Por Iván Soto Hernández Durango vive en el sistema de la venganza Los duranguenses tenemos el sartén por el mando para decidir si queremos que el siguiente sexenio nos gobierne el sistema de venganzas que venimos padeciendo hace 30 años o más, o si por fin le damos la vuelta a esa triste y penosa […]
Por Iván Soto Hernández
Durango vive en el sistema de la venganza
Los duranguenses tenemos el sartén por el mando para decidir si queremos que el siguiente sexenio nos gobierne el sistema de venganzas que venimos padeciendo hace 30 años o más, o si por fin le damos la vuelta a esa triste y penosa realidad que tanto daño nos ha hecho.
Cuando José Ramírez Gamero terminó su mandato (1986-1992), lo poco o mucho que haya hecho bien lo borró en los primeros meses el nuevo gobierno de Maximiliano Silerio Esparza (1992-1998).
Entre ellos existía una especie de rivalidad producto de las competencias internas para ser Gobernador de Durango, ya que Silerio sentía que la merecía en el 86, pero pudo más el peso político de Don Antonio Ramírez y su gran compadre Fidel Velázquez, líderes hegemónicos de la entonces poderosa CTM.
Sin embargo, cuando entró Ángel Sergio Guerrero Mier se instaló una nueva era de venganzas y desquites contra los dos antecesores, en especial todo lo que oliera a Silerio Esparza y su grupo, ya que ellos pujaron al máximo por otro aspirante a la gubernatura y al final desde México el dedazo divino favoreció por fin a ASGM.
Lo que hizo Guerrero Mier era de esperarse: mandó a la banca a todos los que olieran a Silerio, o a casi todos, y algunos hasta el destierro por haber jugado contra la posibilidad de que Guerrero Mier gobernara Durango.
El tiempo pasó y la dosis que le propinó Silerio a Ramírez Gamero, luego Guerrero Mier a Silerio y sus equipos, fue la misma que aplicó Ismael Hernández Deras a Ángel Sergio y su familia y allegados.
Durango ha transitado casi 40 años en medio de venganzas, pues así como Ismael desconoció y persiguió a varios del equipo de su antecesor, así lo sufrió en carne propia por parte de Jorge Herrera Caldera, de quien menos se esperarían una reacción así los ismaelitas dado que era el primer gobernador que emanaba del anterior gobierno.
Pero ocurrió. Herrera Caldera rompió el cordón umbilical de fea manera, desterró a varios, persiguió a otros, metió a la cárcel a uno de los ahijados políticos más consentidos de Ismael, como es Adán Soria Ramírez, y acabaron enemistados de por vida personajes de ambos equipos.
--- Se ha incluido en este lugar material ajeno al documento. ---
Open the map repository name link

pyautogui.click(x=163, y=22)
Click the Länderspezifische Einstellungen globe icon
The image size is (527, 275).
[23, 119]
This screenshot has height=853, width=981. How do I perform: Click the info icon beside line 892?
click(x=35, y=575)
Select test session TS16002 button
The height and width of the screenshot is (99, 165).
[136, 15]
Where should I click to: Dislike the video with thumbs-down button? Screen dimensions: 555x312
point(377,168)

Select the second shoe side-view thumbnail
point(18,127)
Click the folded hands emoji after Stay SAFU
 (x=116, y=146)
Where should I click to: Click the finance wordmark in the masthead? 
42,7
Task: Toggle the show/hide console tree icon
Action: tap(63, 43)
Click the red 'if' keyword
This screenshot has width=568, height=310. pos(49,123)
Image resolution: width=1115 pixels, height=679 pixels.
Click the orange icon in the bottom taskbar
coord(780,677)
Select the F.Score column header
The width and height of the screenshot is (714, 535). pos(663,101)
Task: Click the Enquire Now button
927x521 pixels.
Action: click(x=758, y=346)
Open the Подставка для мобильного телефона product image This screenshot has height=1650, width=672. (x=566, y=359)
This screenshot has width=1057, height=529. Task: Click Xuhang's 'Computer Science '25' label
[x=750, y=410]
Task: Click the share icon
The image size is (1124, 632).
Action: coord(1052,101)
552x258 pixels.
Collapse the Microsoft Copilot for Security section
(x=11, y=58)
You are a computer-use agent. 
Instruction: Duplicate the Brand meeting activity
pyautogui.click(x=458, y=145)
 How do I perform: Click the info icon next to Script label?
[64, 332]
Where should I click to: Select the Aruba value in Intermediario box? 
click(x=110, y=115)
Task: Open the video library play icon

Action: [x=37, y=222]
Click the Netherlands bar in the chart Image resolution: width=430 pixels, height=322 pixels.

El tiempo pasó y le toca entrar a José Rosas Aispuro Torres, quien, como ya se sabe, mantuvo durante los primeros años el discurso de ir hacia atrás para que la pague quien la deba. Ello derivó en encarcelamientos como el de Rafael Herrera, Leonor Gutiérrez o Guillermo Adame.
El punto es: cada gobernante va subiendo la vara con la que se miden los desquites y donde se puede observar el sistema de venganzas como un uso común y recurrente.
¿Qué preocupa? Que ya se va a empezar la renovación de poderes en Durango de cara al 2022, y que sea quien sea el o la ganadora, tiene que salirse del sistema de venganzas que lo único que provocan es una gran división social entre la ciudadanía.
Ustedes se preguntarán ¿por qué tendría que afectar a los ciudadanos el hecho de que los políticos se peleen al más alto nivel? La respuesta es simple, al menos en Durango capital la mayoría vive del gobierno, trabaja en alguna nómina oficial como el magisterio, la salud, la seguridad o depende de la obra pública o la proveeduría oficial. O ya al menos un pariente cercano tenemos en la política.
¿Qué necesitamos? Que los políticos dejen atrás las venganzas y los desquites. Que quien busque gobernar Durango cuando acabe el sexenio de Aispuro se comprometa a construir unidad y no todo lo contrario.
Eso no significa solapar o hacerse de la vista gorda con situaciones que requieran la observancia de la ley. No. Lo que significa es que ya no podemos seguir alimentando más y más sexenios de persecuciones, desquites, ataques, grillas subterráneas, etcétera. Ya no, ¡por favor!
Durango de por sí está jodido, y divididos vamos a estar más jodidos aún.
Disculpen las palabras pero es lo que siento y lo que creo, y no encuentro otras para expresarlo.